UM VIAJANTE DO TEMPO NUMA CIDADE SEM-MEMÓRIA E ESCATOLÓGICA*


por Carlos Jatobá


  
    Numa dessas tardes de outono subtropical estou eu, em pleno centro do Recife. Mais precisamente no cruzamento das ruas Nova (antiga Rua Barão da Vitória e, antes Rua Nova da Casa da Pólvora) e Palma (antiga Rua de Santo Amaro). Sinto-me estar, como um nauta, transcendendo o tempo e o espaço. Subvertendo, de certa forma, a cronologia.
    Pareço divisar, nessa mesma esquina, o prédio ars nouveau de nº 318 da Confeitaria "A Glória". Adentro ao estabelecimento pela porta principal da Barão da Vitória. Atiro meu já consumido havana na caixa de trastes e dirijo-me à mesa do canto frontal esquerdo próximo à porta do oitão, na Rua de Santo Amaro.
    Farto do habitual e compulsório "café-com-leite com torradas", peço o petisco do momento: "chá-mate com tapiocas" untadas na manteiga-de-garrafa despertamente amornada.
    Aboletando-me, ponho o palhinha sobre a mesa e a bengala no encosto da outra cadeira.

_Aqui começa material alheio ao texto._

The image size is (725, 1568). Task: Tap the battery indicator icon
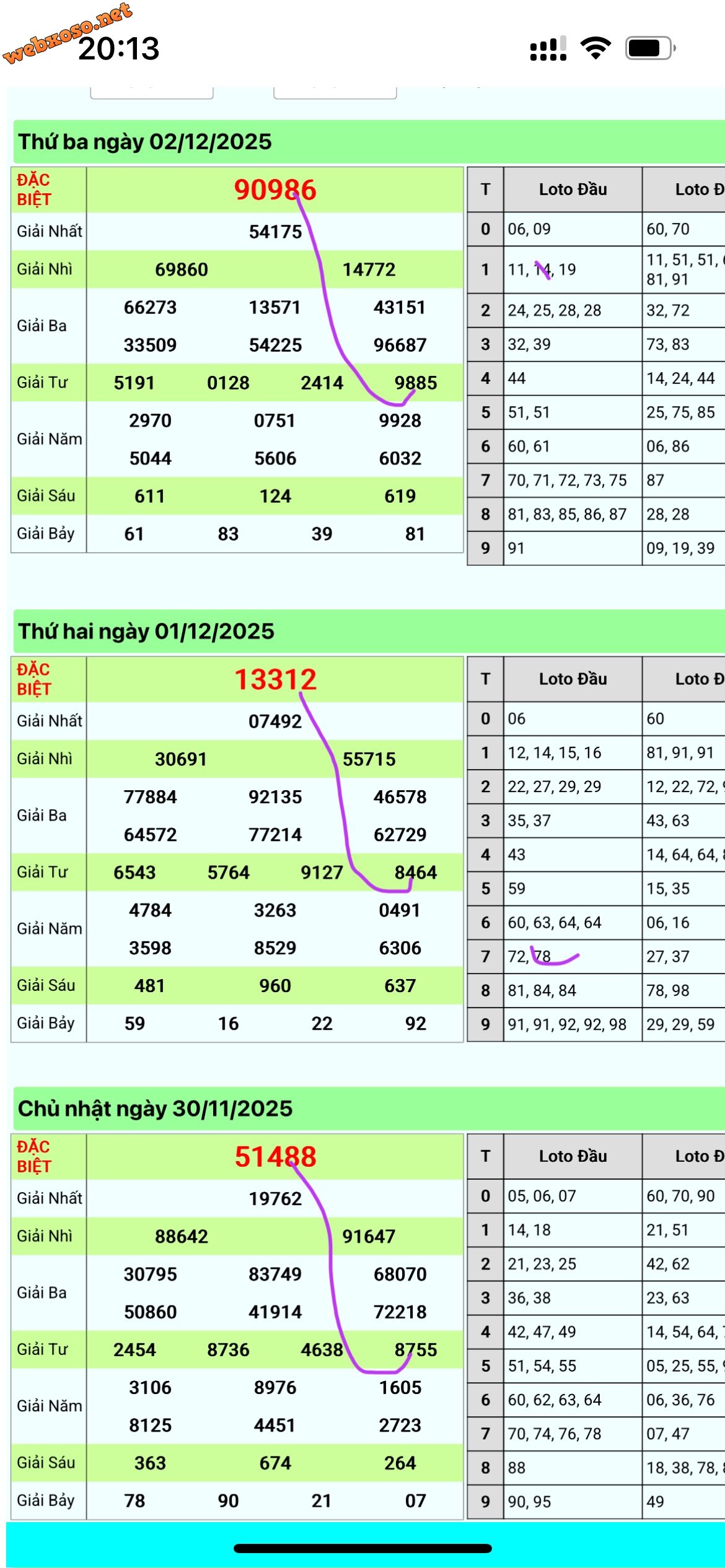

Inicio, finalmente, a leitura do jornal do dia. Detenho-me na data: 26 de julho de 1930. No meu Patek-Philippe, de algibeira, faz-se exatamente 17h00min.
    Passado alguns minutos, testemunho uma insólita cena: Pela porta próxima a mim, adentra um homem de impecável terno de linho branco e chapéu de panamá. Este, transtornado, vocifera para o cavalheiro sentado ao centro do salão: 
João Pessoa? Eu sou João Dantas.
    Após, com um rápido movimento, o agressor saca de uma arma de fogo e detona, à queima-roupa, dois tiros contra o cavalheiro que cai ao chão. De súbito, atónito e estarrecido, levanto-me e ainda ouço o moribundo balbuciar, antes de seu último suspiro: "Canalha! Não se mata assim, covardemente, um homem!". Em seguida, o motorista da vítima atira contra o criminoso, ferindo-o gravemente.
    Nisso, saio desse "transe" inominável ao ser interpelado por um rapaz que me pergunta:
Posso ajudar em algo, senhor? Qual modelo de sapato deseja? Olhando-o de esguelha, agradeço dizendo-lhe que nada desejava e saio da loja de calçados com destino à ponte da Boa Vista.
    Só aí chego à realidade. Estou em 2003. Não mais existe a histórica confeitaria. O morto em questão (o presidente do Estado da Paraíba) que disse "nego" a Júlio Prestes e às oligarquias, não pode fazê-lo à morte atroz e iminente. Isso faz parte da História.
    Daí intuo que, em nossa cidade, ao alargarmos ruas podemos estar estreitando mentes. Somos pobres na preservação da memória histórica; mas, ricos na assimilação da dita virtual.
    Sigo meu caminho. Já em plena ponte, constato que os solados dos meus sapatos estão entranhados de excrementos fecais. Quando, vindo em sentido contrário, um esquálido meninote me aborda e pergunta:
Vai graxa, doutor?
   


*Crónica do autor publicada na FOLHA DE PERNAMBUCO,


Recife-PE., em 28/07/2003, Caderno de Economia, página 8.